** Opening PROVIDED MATERIAL block **

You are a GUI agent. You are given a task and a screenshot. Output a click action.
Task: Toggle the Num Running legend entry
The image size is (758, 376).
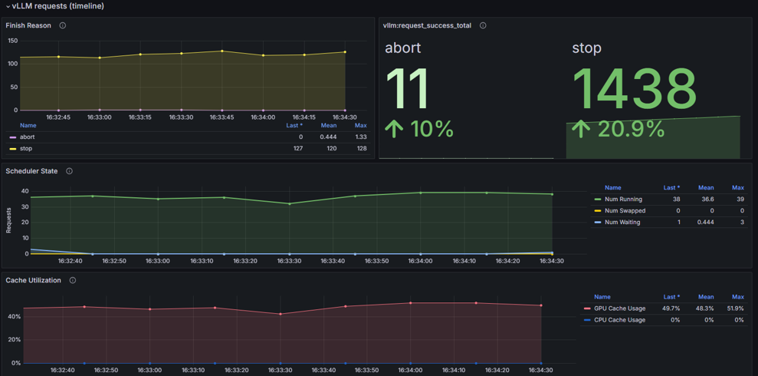622,200
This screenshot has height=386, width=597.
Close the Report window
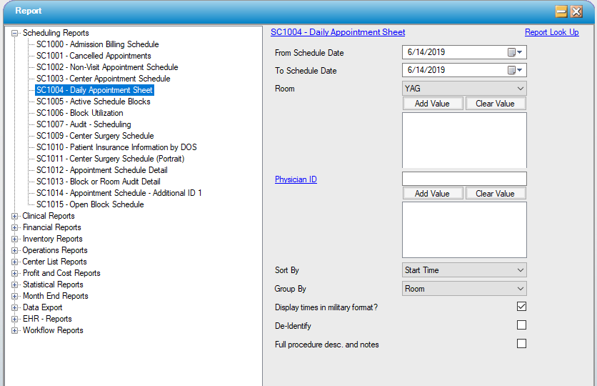(576, 11)
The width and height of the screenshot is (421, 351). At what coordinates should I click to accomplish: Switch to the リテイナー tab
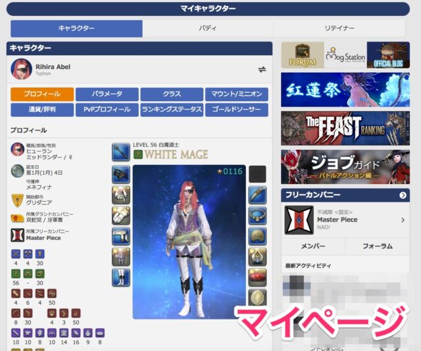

** Closing PROVIDED MATERIAL block **

■ THE PROBLEM ■
Every line of the listing should be repeated exactly; no picture should appear.

■ SOLVED PROBLEM ■
You are a GUI agent. You are given a task and a screenshot. Output a click action.
Task: Toggle the Num Running legend entry
The image size is (758, 376).
622,200
This screenshot has height=386, width=597.
Close the Report window
(576, 11)
The width and height of the screenshot is (421, 351). At what coordinates should I click to accomplish: Switch to the リテイナー tab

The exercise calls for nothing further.